Leo contends that the finding that he has the ability to earn additional income is clearly erroneous. His argument challenges the family court's Finding of Fact (FOF) No. 5 and Conclusion of Law (COL) No. 9. We disagree with Leo. These challenged findings are supported by his testimony and by FOF No. 2 which is not challenged in his points on appeal. (B)
Leo's second argument is that the family court should have awarded him spousal support because without spousal support, he does not have the ability to maintain the standard of living established during the marriage and Kathleen has the ability to pay spousal support.

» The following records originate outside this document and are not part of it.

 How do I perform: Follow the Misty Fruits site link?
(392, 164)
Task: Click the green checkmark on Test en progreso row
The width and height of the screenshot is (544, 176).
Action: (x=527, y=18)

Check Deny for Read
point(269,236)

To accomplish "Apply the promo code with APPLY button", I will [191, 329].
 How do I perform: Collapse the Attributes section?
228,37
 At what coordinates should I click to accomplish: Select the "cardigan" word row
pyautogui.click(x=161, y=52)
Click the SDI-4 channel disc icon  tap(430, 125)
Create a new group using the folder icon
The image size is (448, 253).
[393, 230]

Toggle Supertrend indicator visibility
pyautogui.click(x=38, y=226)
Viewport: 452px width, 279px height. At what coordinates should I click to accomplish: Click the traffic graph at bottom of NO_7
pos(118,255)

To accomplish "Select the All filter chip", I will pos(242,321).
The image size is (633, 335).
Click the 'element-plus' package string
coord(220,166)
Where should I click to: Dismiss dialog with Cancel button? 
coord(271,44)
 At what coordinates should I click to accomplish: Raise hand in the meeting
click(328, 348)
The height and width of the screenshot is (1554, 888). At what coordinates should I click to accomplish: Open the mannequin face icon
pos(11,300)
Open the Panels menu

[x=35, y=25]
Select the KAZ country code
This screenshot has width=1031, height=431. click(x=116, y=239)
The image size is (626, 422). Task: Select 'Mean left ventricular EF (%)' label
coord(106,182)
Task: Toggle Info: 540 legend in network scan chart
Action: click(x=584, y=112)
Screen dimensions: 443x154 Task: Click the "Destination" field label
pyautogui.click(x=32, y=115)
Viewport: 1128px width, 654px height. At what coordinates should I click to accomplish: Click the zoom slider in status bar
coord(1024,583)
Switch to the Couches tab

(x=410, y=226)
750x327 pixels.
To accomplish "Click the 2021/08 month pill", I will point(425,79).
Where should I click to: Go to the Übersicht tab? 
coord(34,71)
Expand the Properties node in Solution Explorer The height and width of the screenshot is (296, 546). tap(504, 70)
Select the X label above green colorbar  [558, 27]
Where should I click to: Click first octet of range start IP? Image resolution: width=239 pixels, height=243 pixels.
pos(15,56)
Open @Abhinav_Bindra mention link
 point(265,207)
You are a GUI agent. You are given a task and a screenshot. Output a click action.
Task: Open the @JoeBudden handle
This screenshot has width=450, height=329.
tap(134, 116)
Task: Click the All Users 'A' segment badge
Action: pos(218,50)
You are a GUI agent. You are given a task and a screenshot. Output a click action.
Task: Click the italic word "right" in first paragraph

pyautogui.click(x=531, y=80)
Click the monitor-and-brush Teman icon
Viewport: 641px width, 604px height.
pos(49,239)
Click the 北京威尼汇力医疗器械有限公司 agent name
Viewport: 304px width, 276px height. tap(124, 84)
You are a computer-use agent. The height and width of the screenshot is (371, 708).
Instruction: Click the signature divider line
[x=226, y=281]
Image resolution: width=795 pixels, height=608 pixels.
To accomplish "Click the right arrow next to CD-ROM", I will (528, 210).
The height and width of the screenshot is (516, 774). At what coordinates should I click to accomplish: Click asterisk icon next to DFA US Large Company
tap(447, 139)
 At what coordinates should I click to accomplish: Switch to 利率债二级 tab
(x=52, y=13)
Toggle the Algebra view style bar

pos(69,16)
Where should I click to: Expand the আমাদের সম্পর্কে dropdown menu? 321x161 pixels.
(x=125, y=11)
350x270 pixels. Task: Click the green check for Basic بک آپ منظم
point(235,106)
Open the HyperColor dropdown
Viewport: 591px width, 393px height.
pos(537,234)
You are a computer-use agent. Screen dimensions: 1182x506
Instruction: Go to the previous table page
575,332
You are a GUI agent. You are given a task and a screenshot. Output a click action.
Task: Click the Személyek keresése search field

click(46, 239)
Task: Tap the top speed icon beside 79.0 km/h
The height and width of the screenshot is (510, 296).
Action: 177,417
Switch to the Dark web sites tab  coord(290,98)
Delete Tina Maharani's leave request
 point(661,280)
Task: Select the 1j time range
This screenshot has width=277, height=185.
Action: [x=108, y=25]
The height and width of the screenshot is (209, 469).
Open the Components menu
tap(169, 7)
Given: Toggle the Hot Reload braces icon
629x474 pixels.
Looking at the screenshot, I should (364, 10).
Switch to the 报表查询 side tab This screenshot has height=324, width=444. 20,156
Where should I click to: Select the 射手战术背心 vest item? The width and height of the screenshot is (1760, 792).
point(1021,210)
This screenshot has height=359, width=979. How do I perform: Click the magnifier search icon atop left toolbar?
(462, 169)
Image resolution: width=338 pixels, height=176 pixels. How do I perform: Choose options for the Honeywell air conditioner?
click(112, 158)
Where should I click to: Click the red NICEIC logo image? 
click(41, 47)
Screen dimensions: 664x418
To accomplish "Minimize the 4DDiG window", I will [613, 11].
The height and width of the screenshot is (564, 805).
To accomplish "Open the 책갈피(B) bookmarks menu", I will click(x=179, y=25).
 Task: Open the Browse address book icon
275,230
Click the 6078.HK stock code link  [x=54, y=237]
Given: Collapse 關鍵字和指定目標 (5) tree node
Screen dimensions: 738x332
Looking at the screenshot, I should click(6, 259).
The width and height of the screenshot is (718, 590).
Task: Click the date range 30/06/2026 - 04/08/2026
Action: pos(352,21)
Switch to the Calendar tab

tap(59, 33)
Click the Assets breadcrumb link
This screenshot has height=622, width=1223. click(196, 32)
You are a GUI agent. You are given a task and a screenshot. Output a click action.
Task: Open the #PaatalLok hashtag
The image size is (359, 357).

This argument challenges the family court's FOF No. 3 and CsOL Nos. 5, 6, and 8.
We affirm COL No. 5. Moreover, even assuming that Leo does not have the ability to earn sufficient additional income to maintain the standard of living established during the marriage, FOF no. 1 is not challenged in Leo's points on appeal and it conclusively establishes that Kathleen does not have the ability to pay spousal support. Therefore, Leo's point is without merit.
CONCLUSION
Accordingly, we affirm the family court's July 13, 1999 Order Denying Alimony.